[Problem set]
a: In the records, edit the lines from the one with "Weather Cancellation Policy (263, 903)" up to and including the one with "Destinations (834, 48)" by replacing "Policy" with "Terms" and leaving everything else unchanged. Return only those edited lines.
b: Pick up the piece on the Horrible Histories First World War exhibition from its last sentence and keep writing it.

***** Extract to read *****

For me, it was the large photograph of a smiling soldier with a bandaged head that had that familiar Imperial War Museum stomach-twisting effect. But this is an exhibition specifically for kids, and Humphrey completely disagrees with me about the books. “Come on, Mum, they're great,” he protests. “I usually skim-read normal history books, but with Horrible Histories I actually bother to read all of it.” He wanted to give the show five stars. It must be a Generation X meets X-Box generation thing.
The Horrible Histories: Frightful First World War (free entry) opens at the Imperial War Museum North, Manchester (0161-836 4000, north.iwm.org.uk), on Saturday with a day of costumes, craft, music and drama. The exhibition runs until January 2009
Humphrey's Horrible Histories hit list
Object-handling session: “The object-handling session scored top because it feels special to hold and wear real First World War items. The hats were itchier, the grenades were heavier and the shells for the 13- pounder gun were much bigger than expected.”

***** Provided data *****

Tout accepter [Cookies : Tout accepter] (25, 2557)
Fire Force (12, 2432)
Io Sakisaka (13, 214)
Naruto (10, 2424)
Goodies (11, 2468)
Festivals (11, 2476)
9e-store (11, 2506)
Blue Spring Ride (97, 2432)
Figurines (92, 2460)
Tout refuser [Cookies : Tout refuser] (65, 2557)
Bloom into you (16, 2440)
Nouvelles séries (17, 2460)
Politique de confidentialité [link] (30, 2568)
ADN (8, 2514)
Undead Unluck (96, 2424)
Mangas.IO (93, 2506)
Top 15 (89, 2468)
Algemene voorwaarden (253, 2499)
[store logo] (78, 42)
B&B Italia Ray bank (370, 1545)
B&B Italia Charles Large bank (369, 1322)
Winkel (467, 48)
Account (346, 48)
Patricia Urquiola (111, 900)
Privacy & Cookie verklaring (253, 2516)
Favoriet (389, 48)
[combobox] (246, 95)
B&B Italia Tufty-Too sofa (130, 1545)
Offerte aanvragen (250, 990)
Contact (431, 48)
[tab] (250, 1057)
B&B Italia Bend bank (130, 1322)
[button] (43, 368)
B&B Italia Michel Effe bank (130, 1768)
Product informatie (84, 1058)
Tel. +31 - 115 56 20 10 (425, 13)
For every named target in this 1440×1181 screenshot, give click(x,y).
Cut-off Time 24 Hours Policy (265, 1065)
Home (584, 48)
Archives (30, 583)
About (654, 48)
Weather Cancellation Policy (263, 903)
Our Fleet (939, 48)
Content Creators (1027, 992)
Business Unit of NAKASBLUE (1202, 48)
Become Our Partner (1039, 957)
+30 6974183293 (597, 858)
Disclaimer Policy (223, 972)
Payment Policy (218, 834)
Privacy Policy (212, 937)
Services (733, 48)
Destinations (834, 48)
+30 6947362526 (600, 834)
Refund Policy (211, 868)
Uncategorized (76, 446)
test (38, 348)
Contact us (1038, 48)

*****

[Answers given]
a:
Weather Cancellation Terms (263, 903)
Our Fleet (939, 48)
Content Creators (1027, 992)
Business Unit of NAKASBLUE (1202, 48)
Become Our Partner (1039, 957)
+30 6974183293 (597, 858)
Disclaimer Terms (223, 972)
Payment Terms (218, 834)
Privacy Terms (212, 937)
Services (733, 48)
Destinations (834, 48)

b:
Interactive touch-screen quizzes: “I learnt that people weren't allowed to write abroad in invisible ink or speak in a foreign language on the phone.”
Martin Brown's cartoons: “The cartoons made things seem a bit happier than they were and should stop kids being put off by all the misery.”
German trench gun: “It was like a tiny cannon from a ship. I like anything that you can touch or look down the barrel of; it makes history more real.”
And what didn't work:
Letters home: “There were a lot of letters where the writing was small and unclear.”
Trench smells: “The mustard gas and stink of socks really got stuck in your nostrils.”
Films on a loop: “The Battle of the Somme film was good, but I wasn't interested in the munitionette women playing football outside their factory in Southend.”